(Records for this task Opens)

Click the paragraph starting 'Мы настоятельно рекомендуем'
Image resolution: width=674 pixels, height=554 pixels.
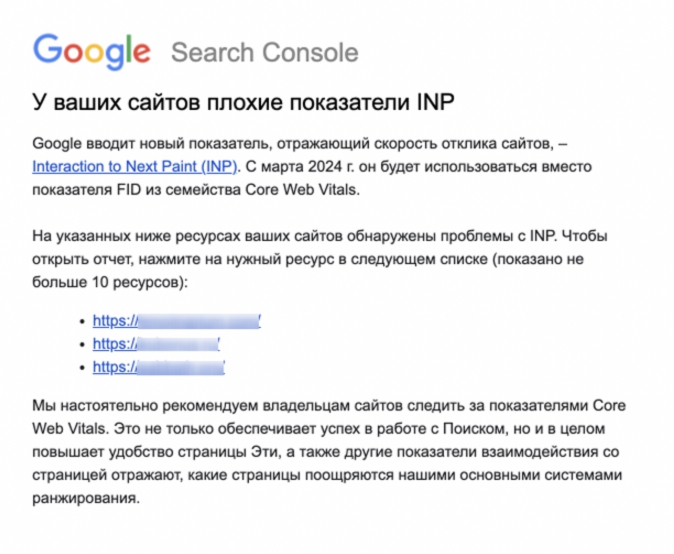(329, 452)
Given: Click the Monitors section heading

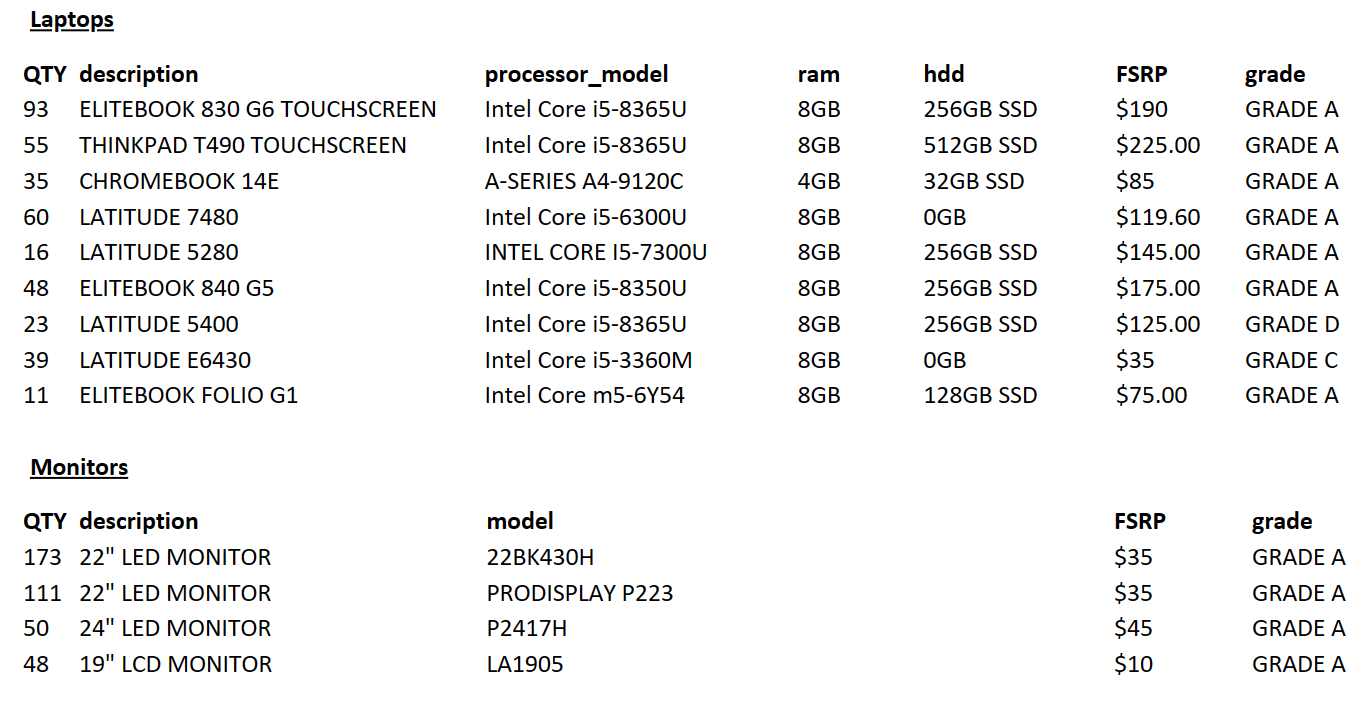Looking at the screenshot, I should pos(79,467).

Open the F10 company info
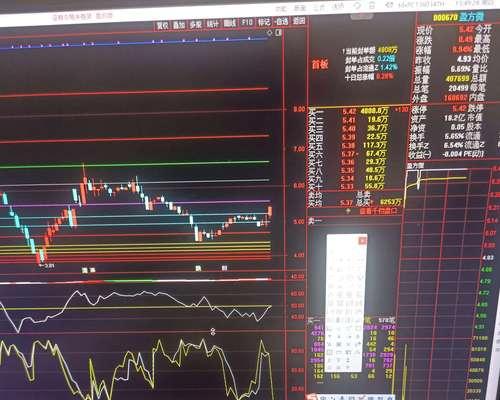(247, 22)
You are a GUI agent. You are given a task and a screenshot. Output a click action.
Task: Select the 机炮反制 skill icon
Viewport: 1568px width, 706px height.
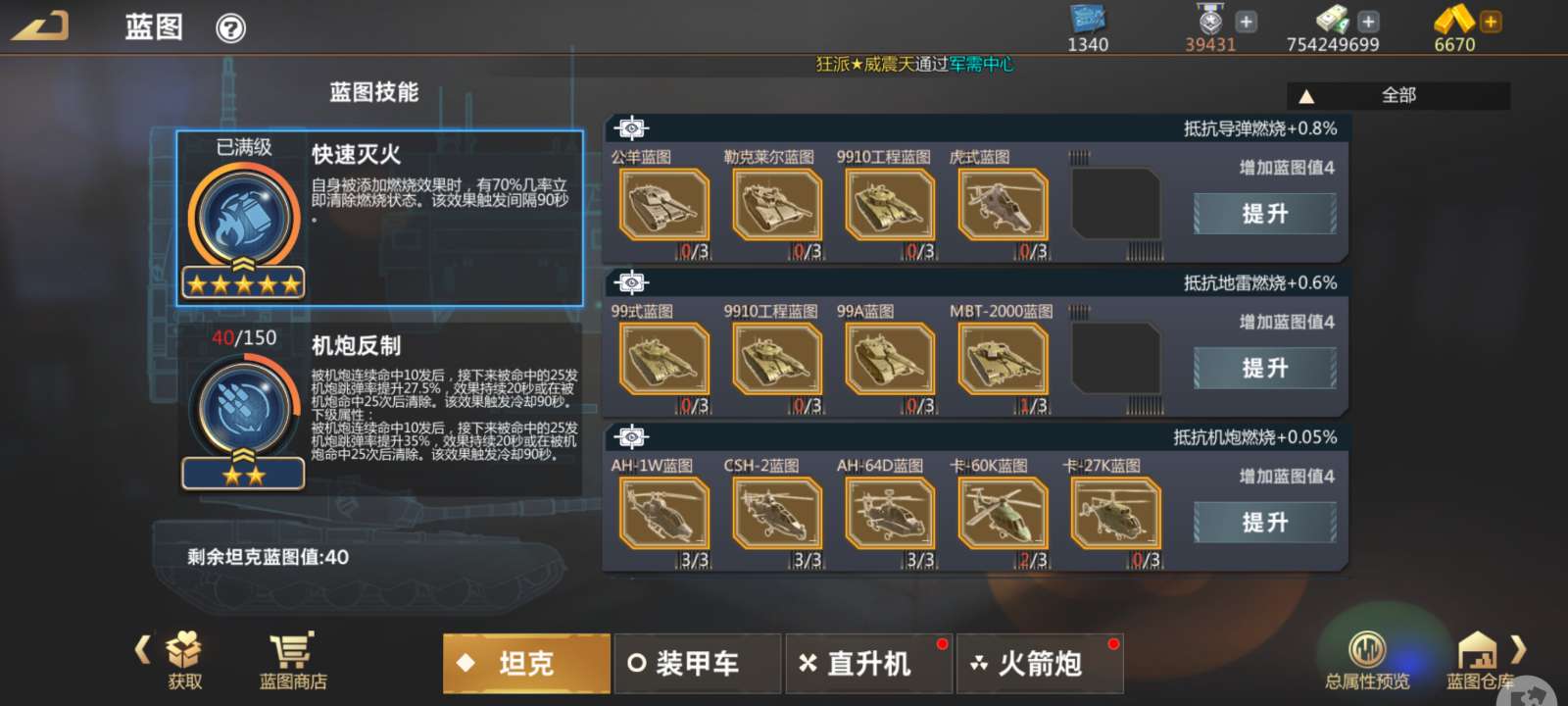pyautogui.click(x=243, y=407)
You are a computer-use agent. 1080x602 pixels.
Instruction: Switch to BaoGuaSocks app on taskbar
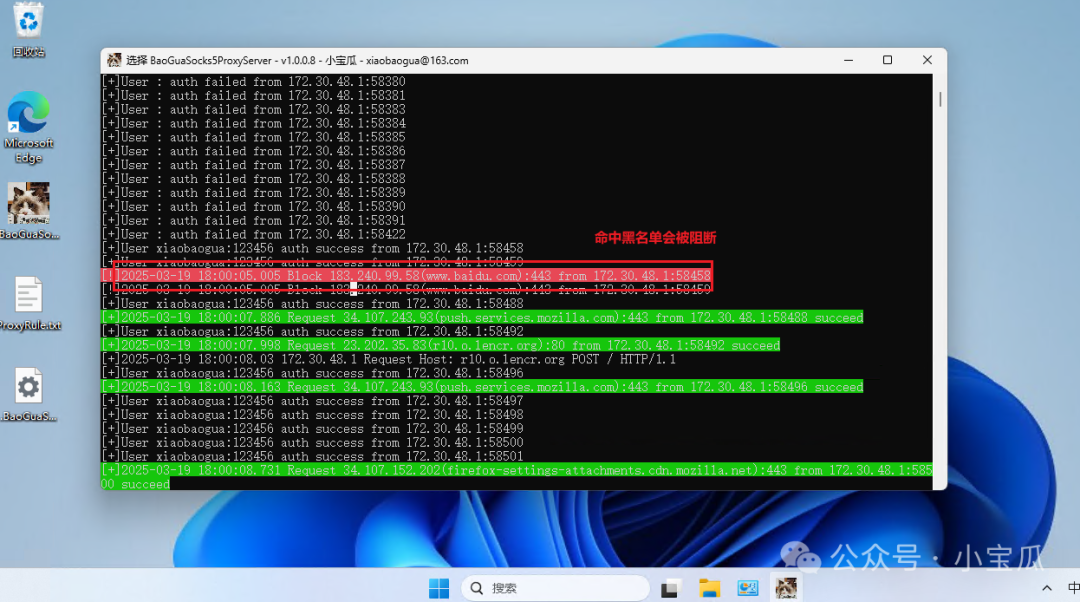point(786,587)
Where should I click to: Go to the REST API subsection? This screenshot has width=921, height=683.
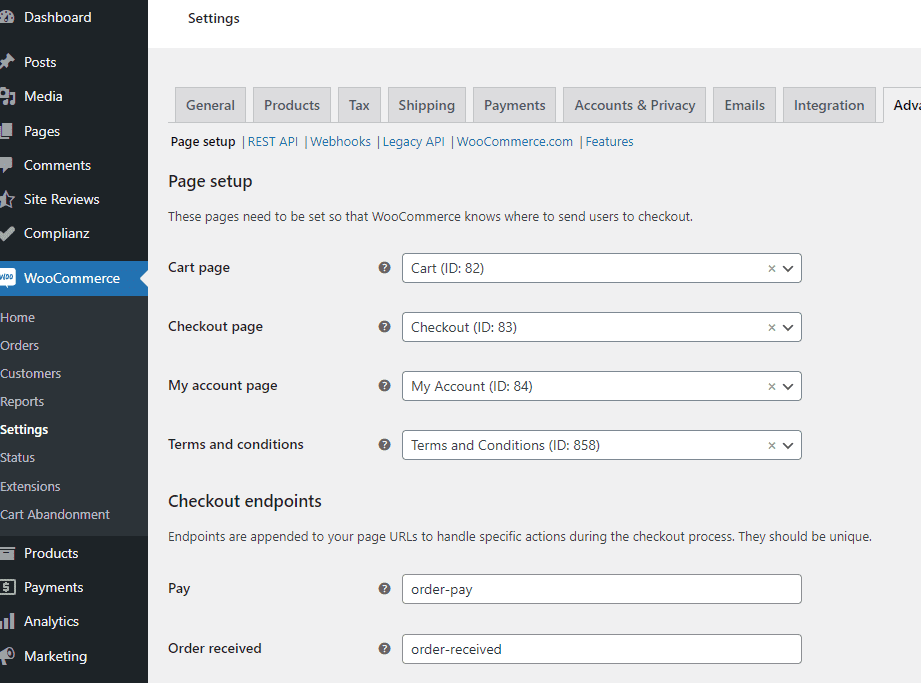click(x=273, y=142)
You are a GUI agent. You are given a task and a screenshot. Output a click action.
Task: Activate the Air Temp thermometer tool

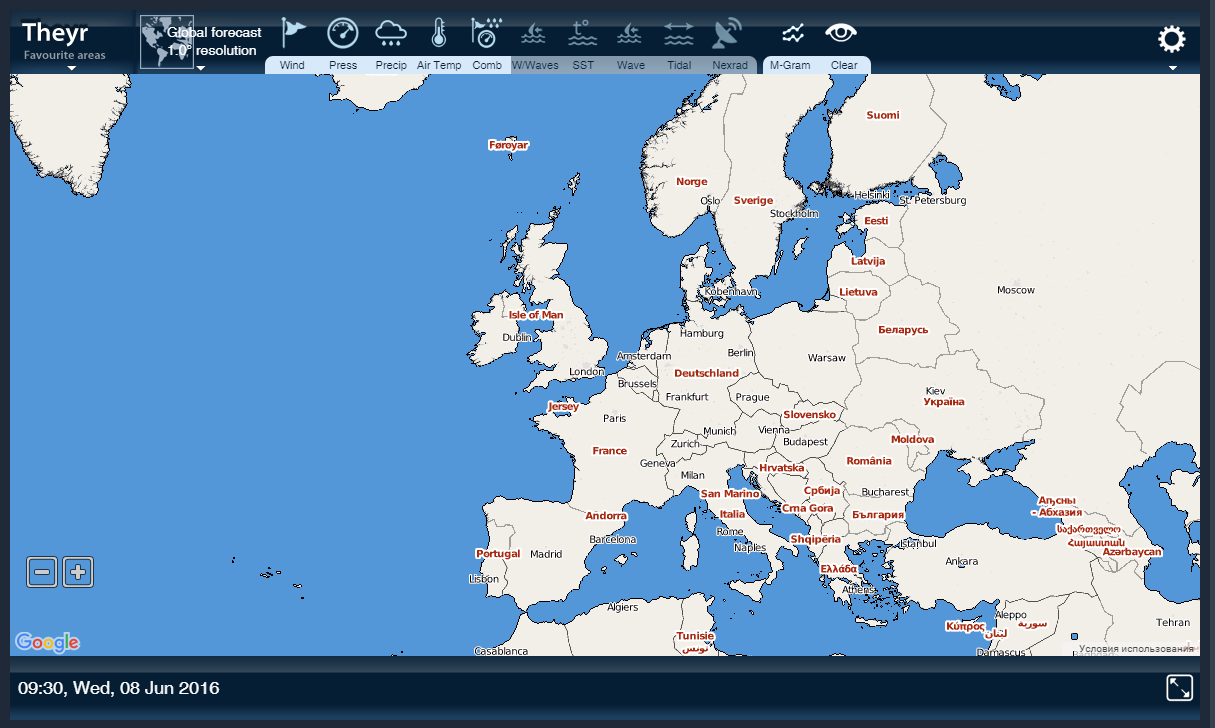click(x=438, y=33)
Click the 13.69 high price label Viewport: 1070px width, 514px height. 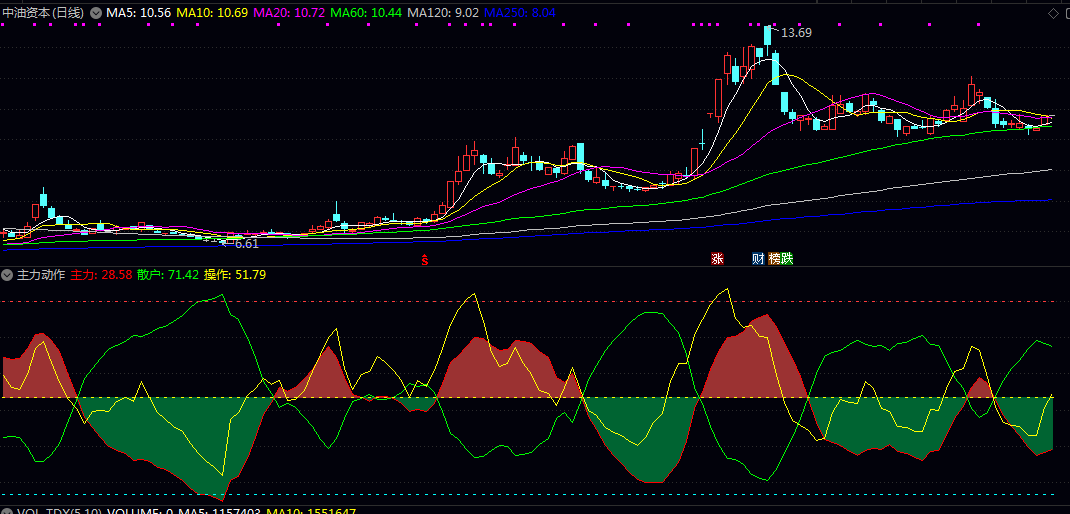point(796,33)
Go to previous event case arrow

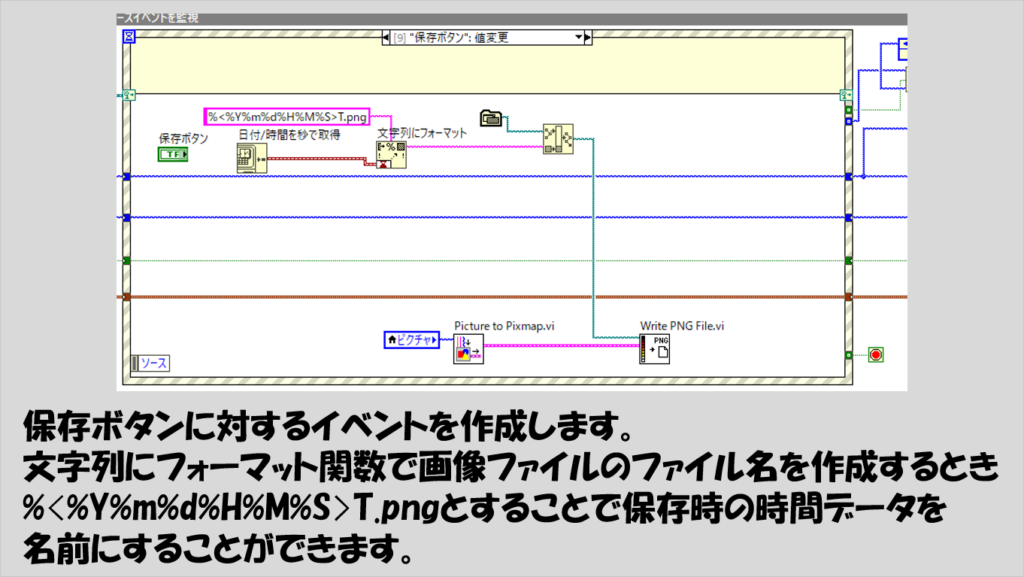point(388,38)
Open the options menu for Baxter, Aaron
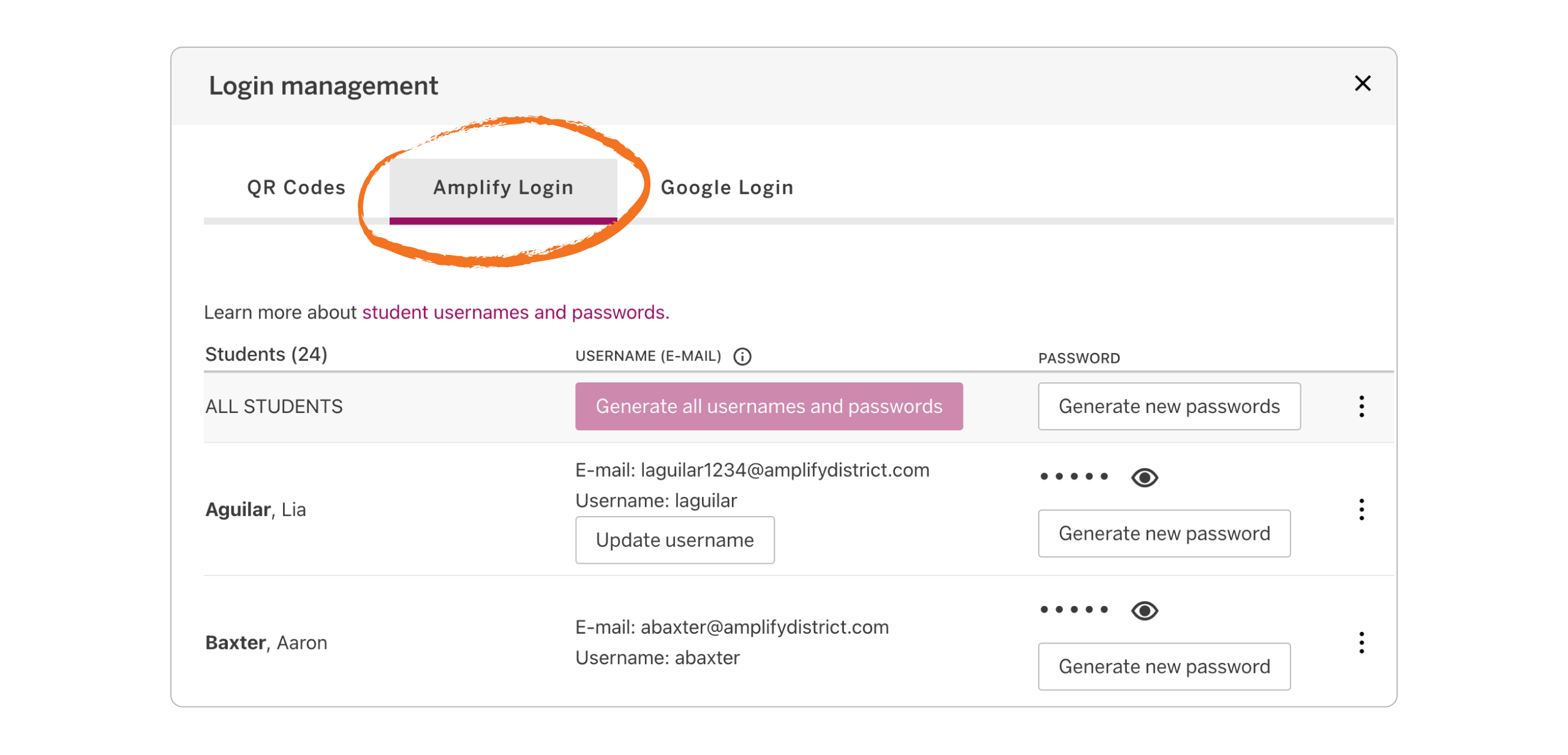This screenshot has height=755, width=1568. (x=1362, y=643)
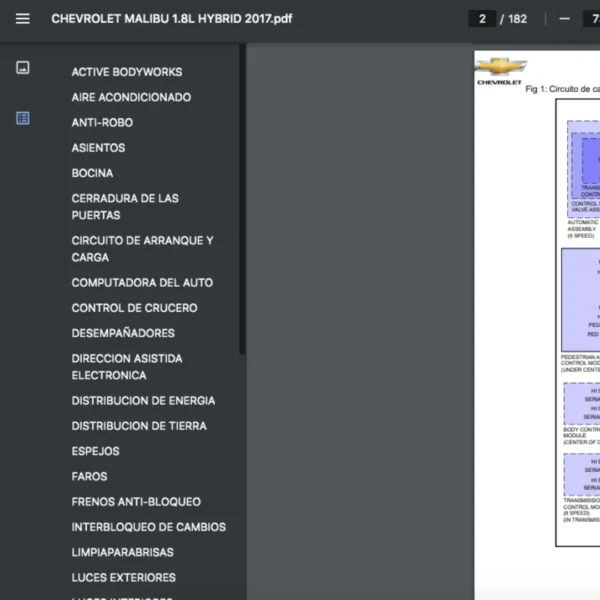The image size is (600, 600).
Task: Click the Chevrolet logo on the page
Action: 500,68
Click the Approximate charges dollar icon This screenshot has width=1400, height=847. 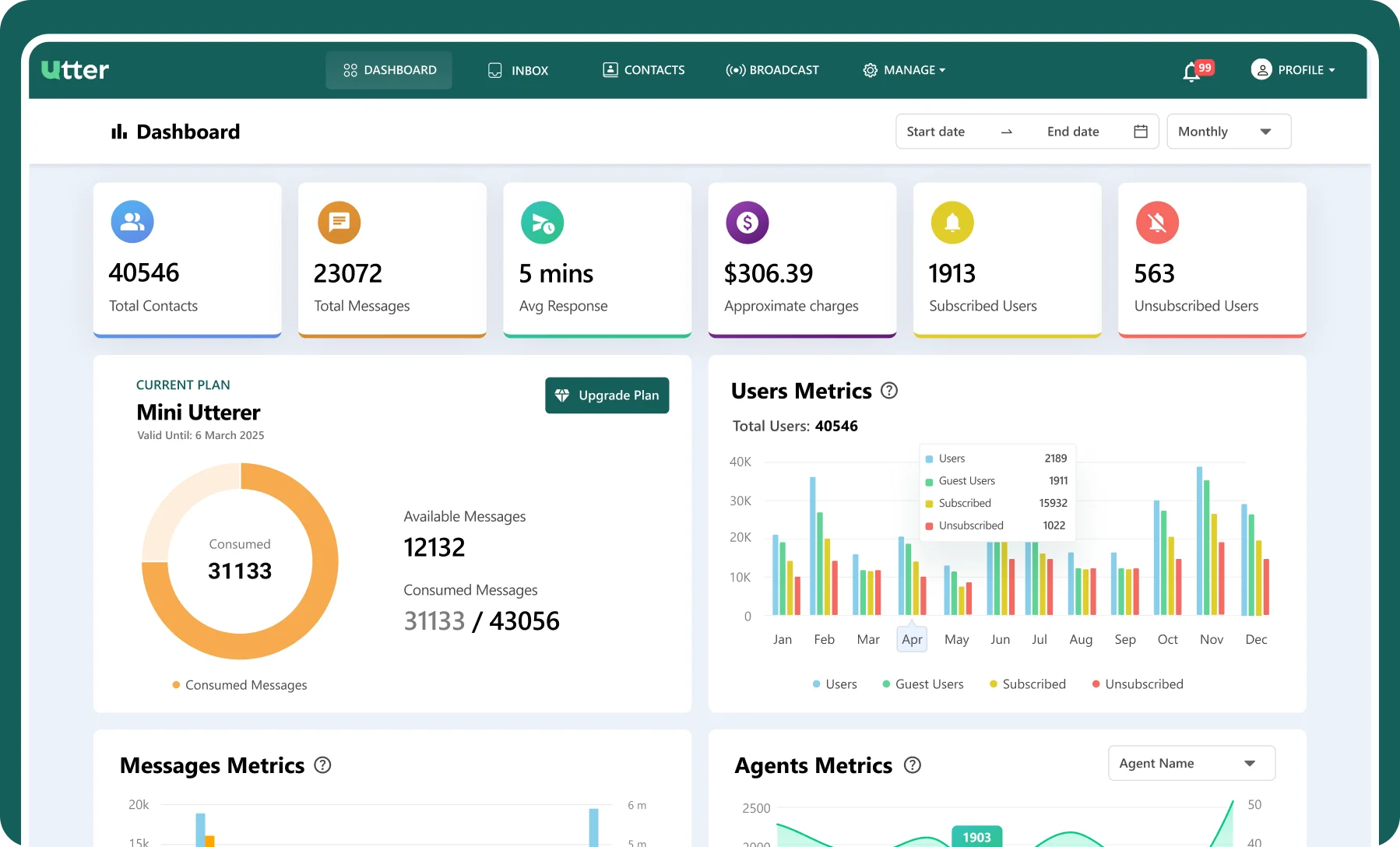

(Records for this task Closes)

Exercise brief - Copy the lines above exactly, starting with the line that contains "Image resolution: width=674" and ending with the line that contains "You are a computer-use", and leave out any pictures.

Expected answer -
Image resolution: width=674 pixels, height=554 pixels.
(329, 452)
Given: Click the Monitors section heading

Looking at the screenshot, I should pos(79,467).

Open the F10 company info
(247, 22)
You are a GUI agent. You are given a task and a screenshot. Output a click action.
Task: Select the 机炮反制 skill icon
Viewport: 1568px width, 706px height.
pyautogui.click(x=243, y=407)
You are a computer-use agent. 1080x602 pixels.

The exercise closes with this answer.